Une maison à l’abandon, derrière une grille étreinte par une généreuse glycine, au cœur du Patershol à Gand. Nous sommes en 1979 et le narrateur – Stefan Hertmans lui-même –, jeune homme fraîchement sorti de l’université, se sent appelé par le lieu. Il achète aussitôt la maison inhabitée depuis des années et en piteux état. Il y vivra plus de vingt ans et dans les pièces sombres et souvent humides, se rassembleront régulièrement bon nombre de gens de passage, reflets de la gauche intellectuelle post-soixante-huitarde gantoise des années 80.

Et pourtant, aux moments les plus obscurs de notre histoire contemporaine, avant Hertmans – qui ne l’apprendra vraiment que lors de la quitter –, cette demeure avait abrité un certain Willem dit Wim Verhulst, Flamand nationaliste ultra de la première heure devenu dignitaire nazi, important préposé de l’administration du Reich en Flandre occupée.

============================================================

Rédigez la suite de l'extrait consacré à la maison du Patershol, en reprenant après sa dernière phrase.

| MATÉRIEL RASSEMBLÉ |
============================================================

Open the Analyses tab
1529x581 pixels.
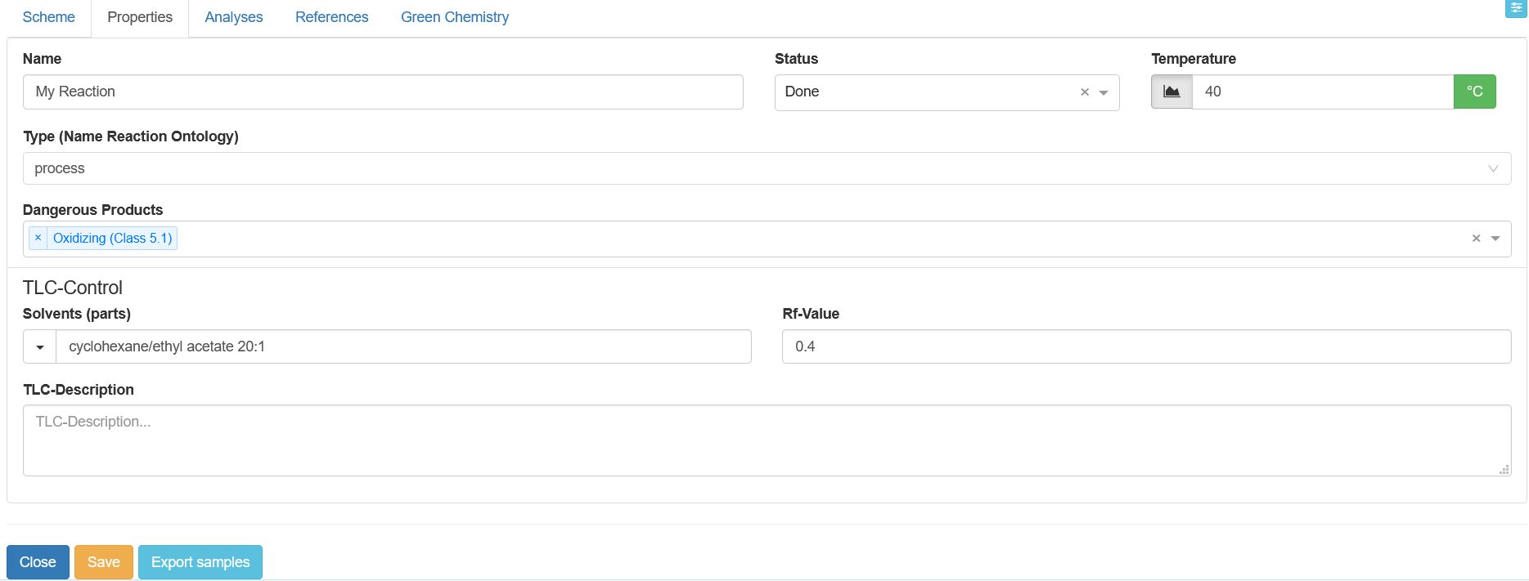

============================================================

| EXERCICE CORRIGÉ |
En 2018, Stefan Hertmans, écrivain flamand incontournable, lui qui avait ébahi le lecteur avec Guerre et térébenthine et Le cœur converti, décide de mener l’enquête sur l’homme qui a vécu sous son toit, y a élevé sa famille et mené cette funeste carrière. Wim Verhulst, quidam issu d’une bonne famille flamande, avait notamment pour tâche, au sein de la Gestapo sise dans la cité gantoise, d’établir d’intraitables listes de noms d’hommes et de femmes jugés dissidents par le régime en place et d’ainsi vouer beaucoup d’entre eux au destin que l’on sait.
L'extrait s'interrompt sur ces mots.